Quels sont les atouts d’Art Paris Art Fair pour parler au mieux de la scène artistique française ?
Art Paris accueille une majorité de galeries françaises et donne également une place particulière aux galeries en région. Elle a donc une légitimité naturelle à représenter la scène française qui comme on le sait est une scène riche et diverse mais ne bénéficie pas d’un soutien suffisant de la part des collectionneurs et institutions en France.
Il y a par ailleurs, la volonté d’Art Paris de valoriser la scène française en confiant à un(e) commissaire invité(e) une sélection d’une vingtaine d’artistes exposés par les galeries participantes. Ce fut d’abord les artistes en marge de l’histoire avec François Piron en 2018, les artistes femmes en France avec Camille Morineau et son association AWARE en 2019, puis la question de la narration et du récit développé par Gael Charbau pour la prochaine édition.
Ces focus donnent lieu à l’écriture d’une notice pour chaque artiste qui permet au public de mieux saisir l’importance d’un travail et de le replacer dans le contexte d’une histoire de l’art en train de se faire.
Comment avez-vous travaillé l’axe international du salon cette année ?
Le travail sur l’Amérique latine nous a amenés en rentrer en contact avec de nombreuses galeries de la péninsule ibérique. Il nous a paru naturel de glisser vers cette partie de l’Europe et d’y arrêter notre regard.
La sélection 2020 accueille également des galeries reliées à des focus thématiques que nous avons développés au cours des précédentes éditions. On constate par exemple le retour de galeries coréennes (la Corée à fait l’objet d’un focus en 2016) et la présence de galeries africaines (l’Afrique ayant l’objet d’un focus en 2017). Il est intéressant de constater que le travail en profondeur qui a été mené vis-à-vis de certaines scènes a su créer de vrais liens avec les galeries.

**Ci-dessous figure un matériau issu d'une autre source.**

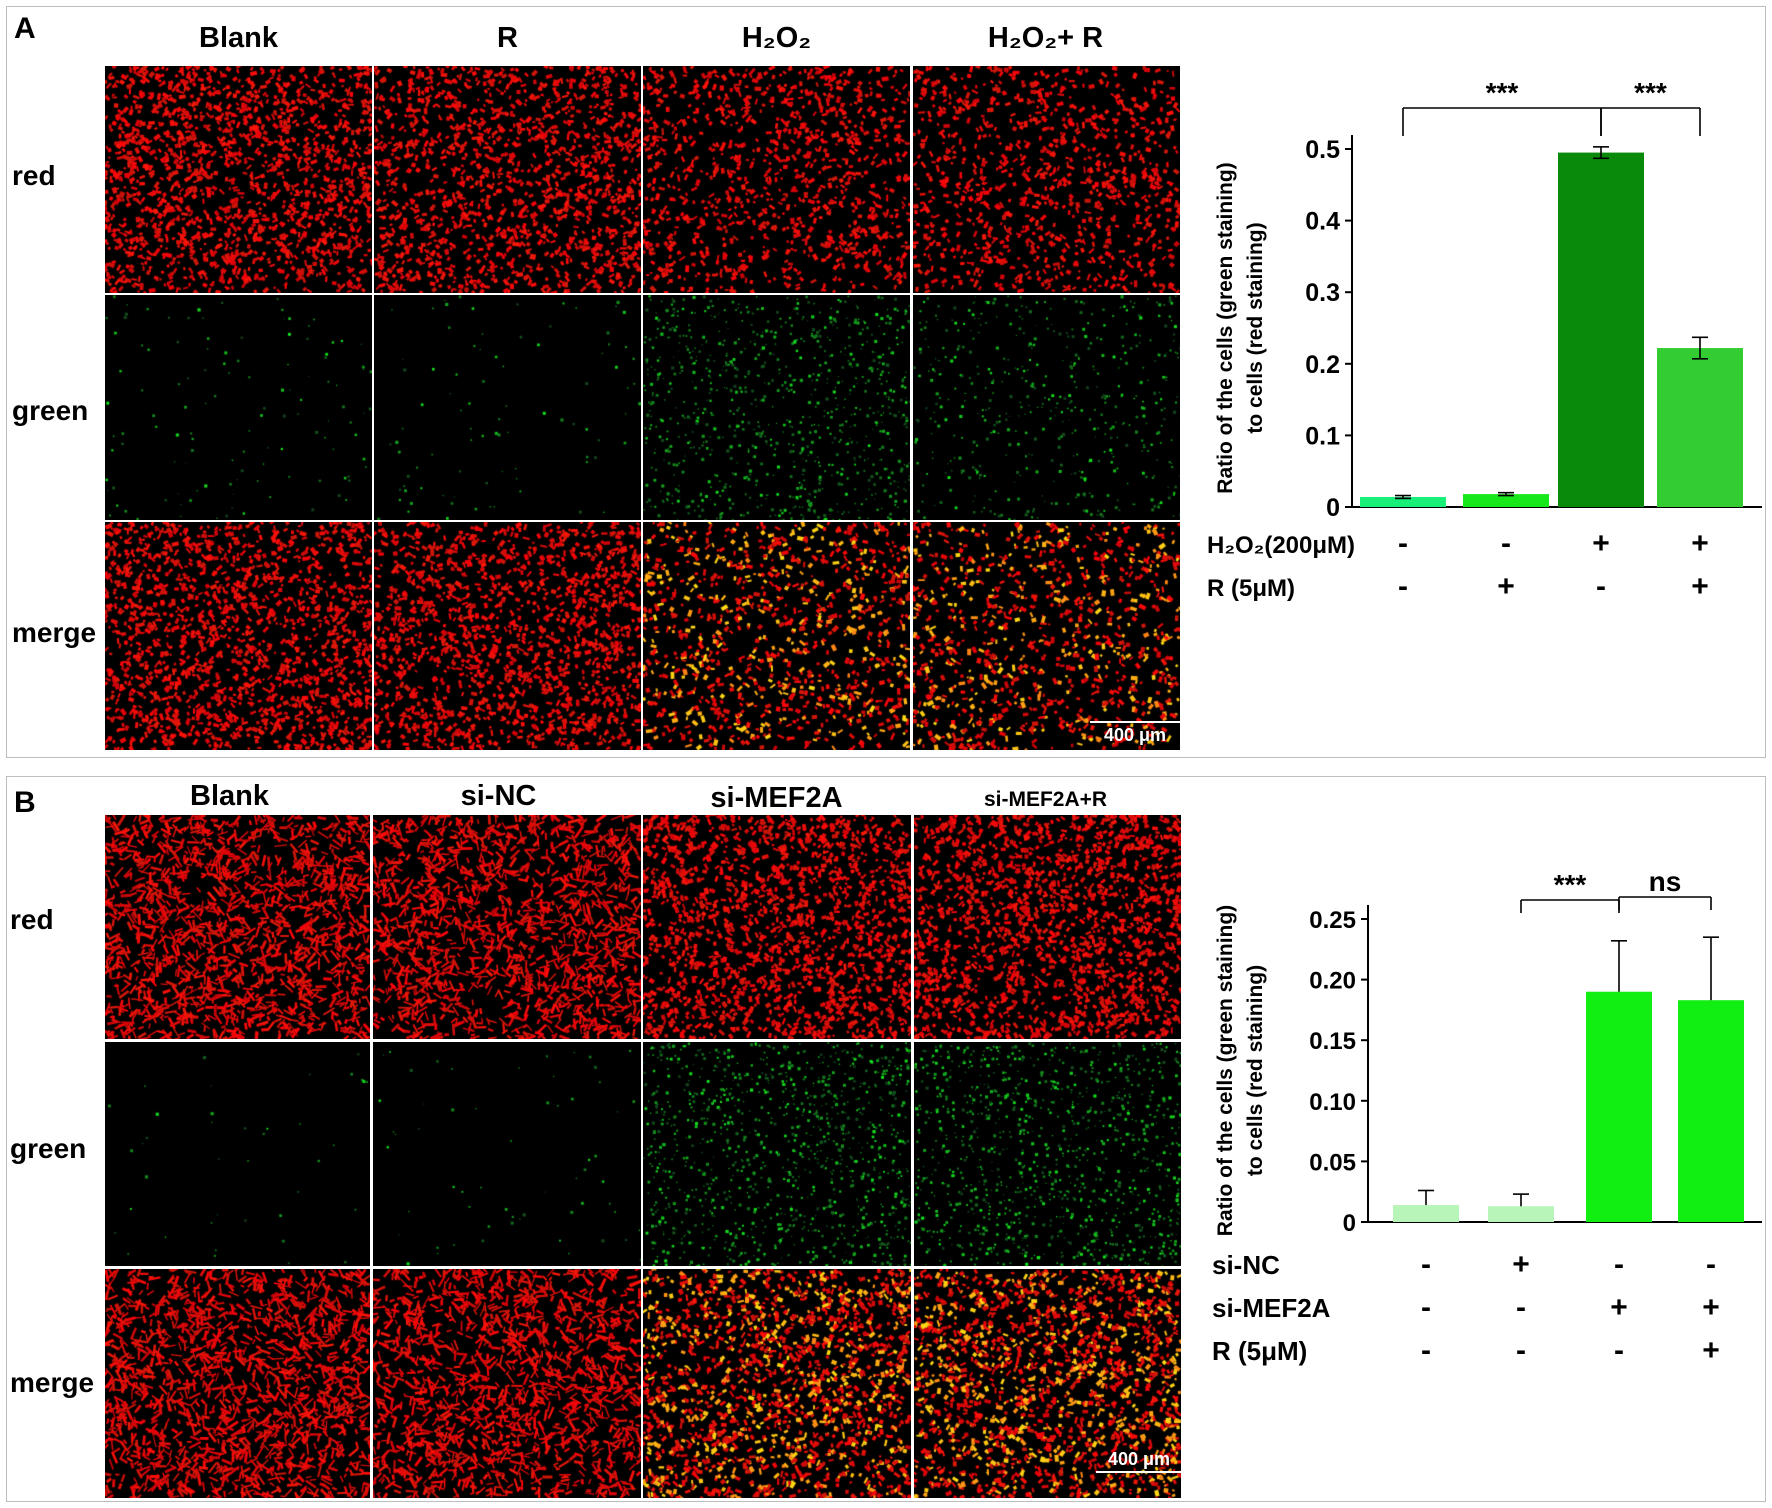  Describe the element at coordinates (1135, 722) in the screenshot. I see `panel-a-scale-line` at that location.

Pourquoi les artistes contemporains espagnols et portugais n’ont pas plus d’échos sur la scène internationale ?
Tout simplement par ce que les budgets de promotion ont été coupés depuis la crise financière de 2008. Il y a d’excellents artistes en Espagne et au Portugal dont le travail ne franchit pas leur frontière respective.

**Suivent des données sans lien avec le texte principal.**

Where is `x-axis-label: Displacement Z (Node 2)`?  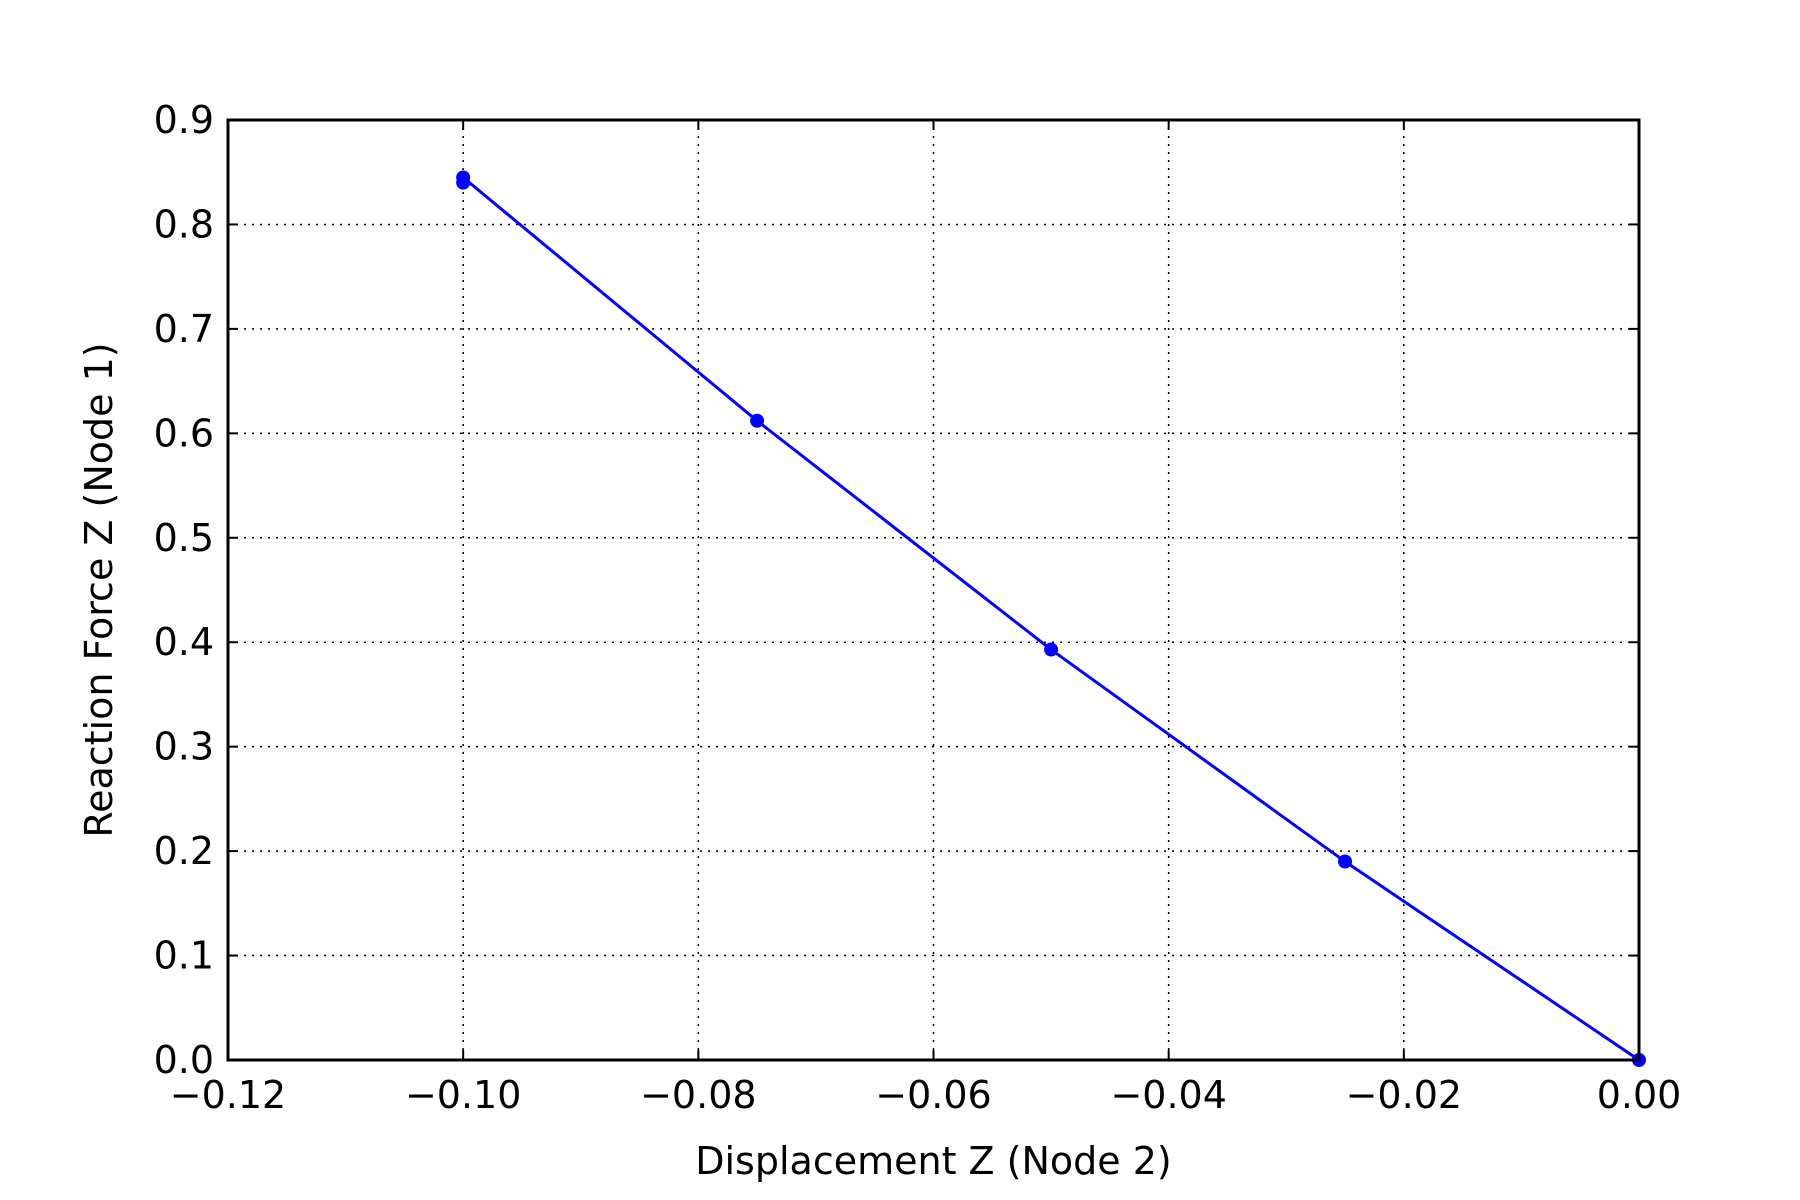 x-axis-label: Displacement Z (Node 2) is located at coordinates (934, 1161).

Quelles sont les propositions pour qu’Art Paris Art Fair reste « une foire de passion et non de spéculation » ?
C’est d’abord le choix au niveau de la sélection de privilégier des galeries de taille moyenne qui font un travail singulier et font découvrir de nouveaux artistes – la découverte étant le contraire de l’investissement spéculatif.
C’est ensuite tout une attitude et une démarche qui est inclusive et non exclusive. Par exemple faciliter les rencontres entre le public et les galeristes en offrant aux VIP invités une visite décryptage de la foire réalisée en collaboration avec l’Observatoire de l’art contemporain.
Selon vous, comment pourrait évoluer la place de Paris sur le Marché de l’Art international ?
Je pense que Paris a tous les atouts pour devenir la capitale culturelle de la nouvelle Europe. Des galeries étrangères s’installent. De nouveaux lieux ouvrent et de nombreux projets sont cours en vue des Jeux Olympiques de 2024 qui vont accélérer la transformation de Paris en capitale mondiale pour l’art.
Enfin, à quoi s’attendre pour Art Paris 2021 ?
Art Paris sera la première foire à investir le Grand Palais éphèmère au Champ de Mars, ce qui va créer beaucoup de curiosité et d’intérêt. Par ailleurs je pense que les foires régionales comme Art Paris ont un avenir. Elle s’appuie sur un éco-système, dense et riche, nationale et locale, de collectionneurs, fondations, musées, et galeries qui fait de Paris aujourd’hui l’une des capitales mondiales de l’art.